• **Directions for this task**: Gather up every line from the entries below that uses the word "agent".

• **Entries shown**:
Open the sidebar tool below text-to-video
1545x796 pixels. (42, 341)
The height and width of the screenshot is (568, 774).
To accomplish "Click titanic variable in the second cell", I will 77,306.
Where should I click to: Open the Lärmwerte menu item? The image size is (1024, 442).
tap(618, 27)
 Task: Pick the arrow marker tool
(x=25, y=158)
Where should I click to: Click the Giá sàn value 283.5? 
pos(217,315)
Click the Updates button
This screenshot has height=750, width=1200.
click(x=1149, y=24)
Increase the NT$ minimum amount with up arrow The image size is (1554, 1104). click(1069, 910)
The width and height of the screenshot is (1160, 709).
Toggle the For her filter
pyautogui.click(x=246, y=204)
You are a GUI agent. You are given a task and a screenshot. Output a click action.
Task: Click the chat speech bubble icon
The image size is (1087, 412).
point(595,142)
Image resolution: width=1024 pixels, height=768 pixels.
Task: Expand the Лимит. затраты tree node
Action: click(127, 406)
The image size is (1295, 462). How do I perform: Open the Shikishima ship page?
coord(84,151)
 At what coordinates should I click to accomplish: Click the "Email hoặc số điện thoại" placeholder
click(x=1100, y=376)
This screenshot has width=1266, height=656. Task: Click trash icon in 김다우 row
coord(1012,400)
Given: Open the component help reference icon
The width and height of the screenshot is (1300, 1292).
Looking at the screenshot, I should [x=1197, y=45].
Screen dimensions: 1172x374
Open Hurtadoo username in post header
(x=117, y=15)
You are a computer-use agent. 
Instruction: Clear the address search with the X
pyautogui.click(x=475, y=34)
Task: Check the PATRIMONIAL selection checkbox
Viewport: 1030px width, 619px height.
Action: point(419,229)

• **Exercise solution**:
You are a GUI agent. You are given a task and a screenshot. Output a click action.
You are a computer-use agent. 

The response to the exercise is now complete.